Extract provided —
....
For-profit schools, he added, often accept more low-income students than public and nonprofit universities.

“If you accept low-income students, you’re going to have high default rates,” he said in an interview with the Associated Press. “It has nothing to do with whether you’re for-profit or not.”

For-profit recruitment practices draw fire

A day after ED released its report, Apollo Group Inc.—the University of Phoenix’s parent company—agreed to a $78.5 million settlement after a six-year court battle that started when former university employees filed a lawsuit claiming recruiters were paid based on the number of students they enrolled, a practice that violates federal law.

Apollo Group denied the former plaintiffs’ allegations, dismissing them as disgruntled former employees and claiming the school’s recruiting practices were within federal guidelines.

“This agreement not only brings closure to a long-running dispute and enables the company to avoid the uncertainty and further expense associated with protracted litigation, it opens the door for a more constructive partnership with our lead regulator, the U.S. Department of Education,” Charles B. Edelstein, Apollo’s co-CEO, said in a statement.

The hefty settlement did little to quell public criticism.

Congressman Elijah E. Cummings, D-Md., urged lawmakers to launch hearings to investigate common practices in publicly-traded colleges and universities. A Congressional investigation, Cummings said, would “shine a light on the for-profit education industry and provide the American people with a clear picture of the true costs of education.”

“The pattern of behavior reported is disheartening at best, and infuriating at worst,” Cummings said in a statement posted on his web site. “At a time when our economy has afforded no luxuries to America’s working classes, to find that for-profit institutions allegedly drew students in with disingenuous claims and sometimes outright fabrication, subjected them to onerous loans, and left them often unusable ‘credits’ is inexcusable.”
....
Provided data —
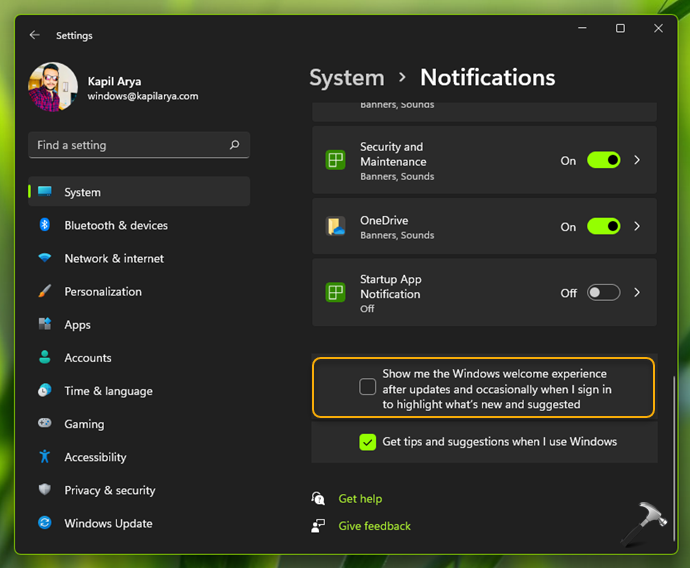Open the Get help link
Viewport: 690px width, 568px height.
pos(360,498)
....
Required task —
Reproduce the passage of the for-profit college article above, everything from "Apollo Group denied" down to "in a statement.".

In response —
Apollo Group denied the former plaintiffs’ allegations, dismissing them as disgruntled former employees and claiming the school’s recruiting practices were within federal guidelines.

“This agreement not only brings closure to a long-running dispute and enables the company to avoid the uncertainty and further expense associated with protracted litigation, it opens the door for a more constructive partnership with our lead regulator, the U.S. Department of Education,” Charles B. Edelstein, Apollo’s co-CEO, said in a statement.